-------- Dataset rows
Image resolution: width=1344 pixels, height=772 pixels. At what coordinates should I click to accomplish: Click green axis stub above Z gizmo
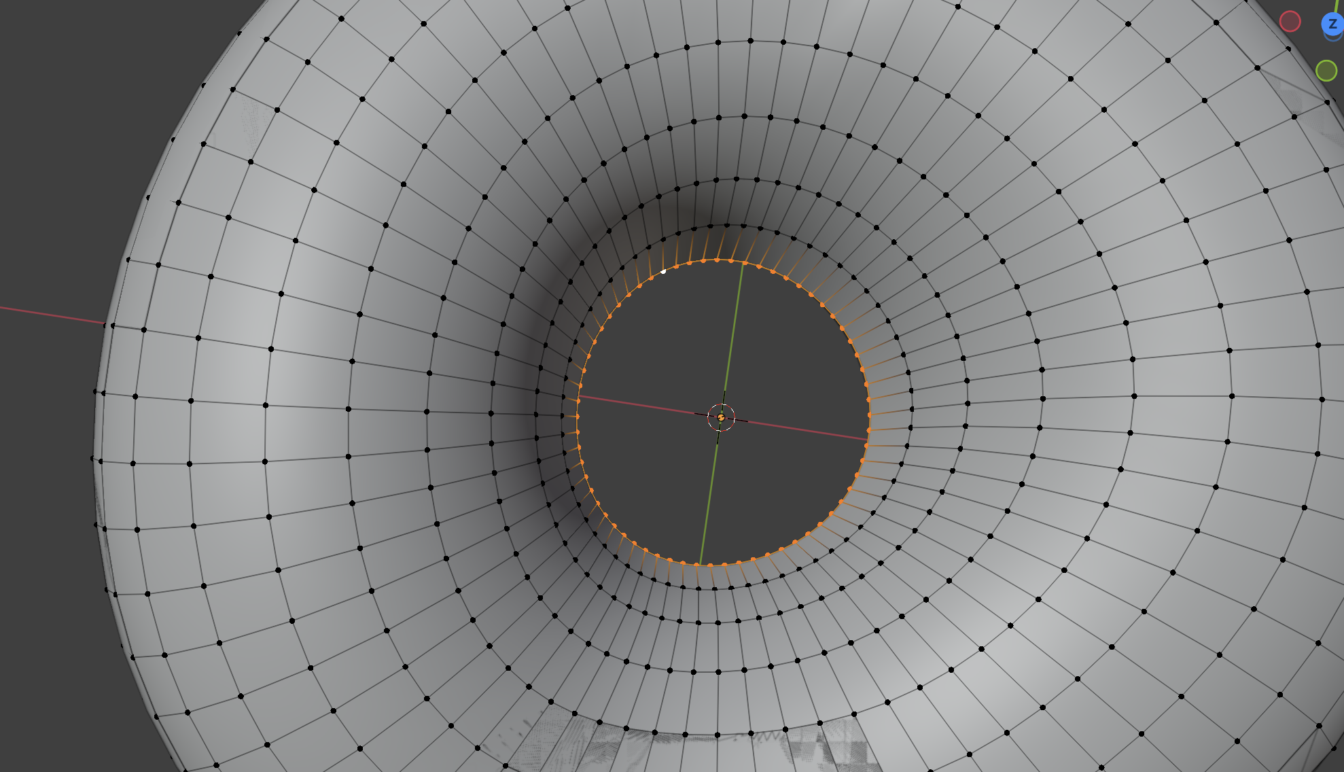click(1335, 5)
----------------
-------- Dataset rows
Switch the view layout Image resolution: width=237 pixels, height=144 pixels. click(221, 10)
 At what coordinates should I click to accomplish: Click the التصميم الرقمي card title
----------------
-------- Dataset rows
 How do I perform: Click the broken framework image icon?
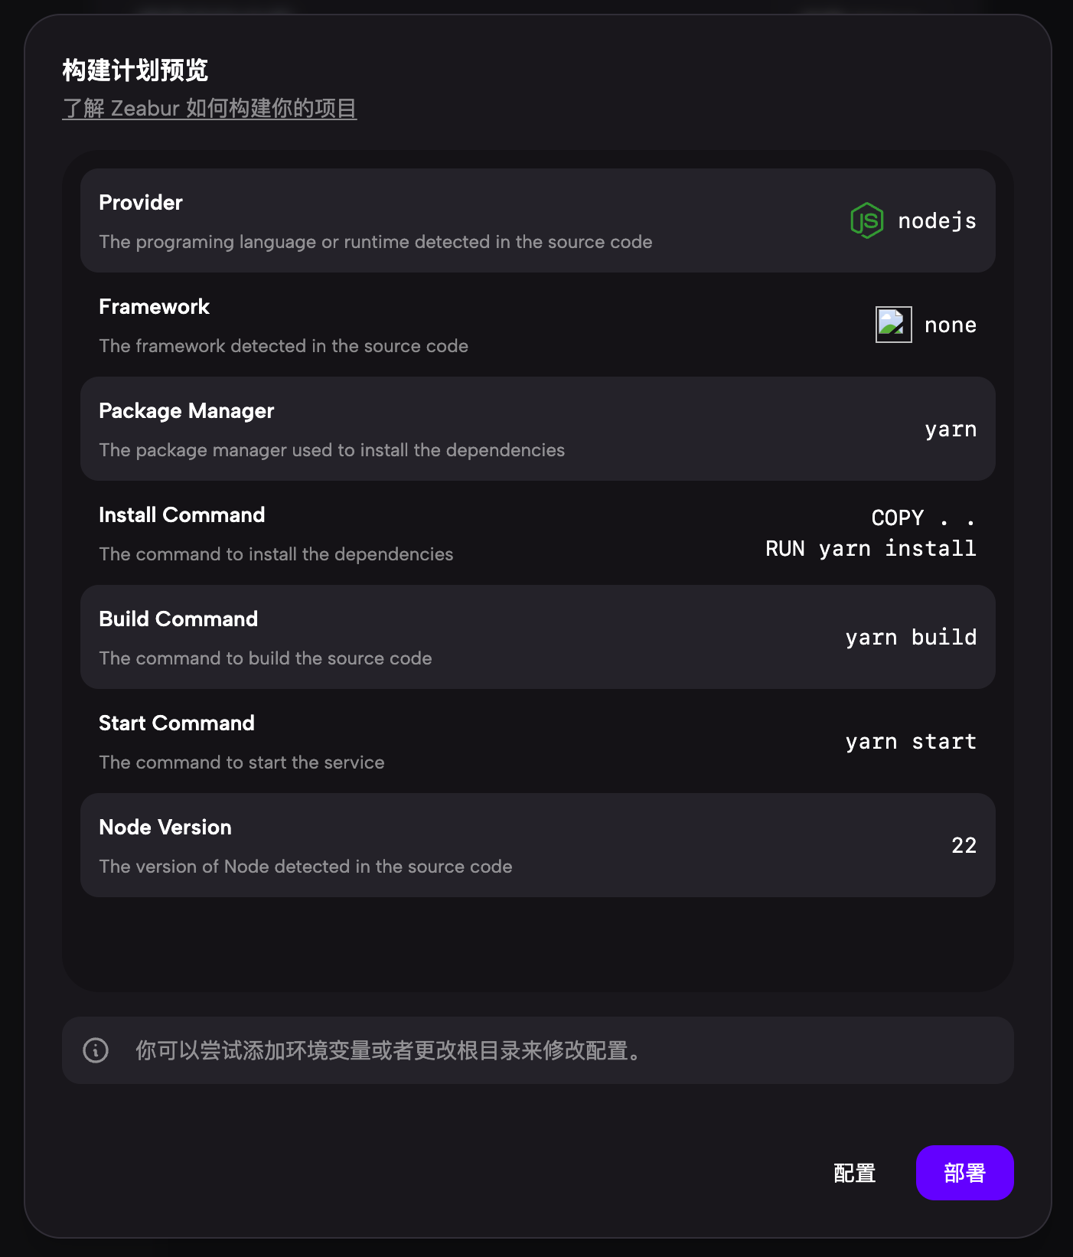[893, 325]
----------------
Written instruction. Rewrite the records above, starting with the line that contains "Image resolution: width=1344" and going on through the line that contains "click(1335, 5)", requests included, and add -132 to every coordinate in the answers. Leave the pictures out.

Solved exercise.
Image resolution: width=1344 pixels, height=772 pixels. At what coordinates should I click to accomplish: Click green axis stub above Z gizmo
click(1203, -127)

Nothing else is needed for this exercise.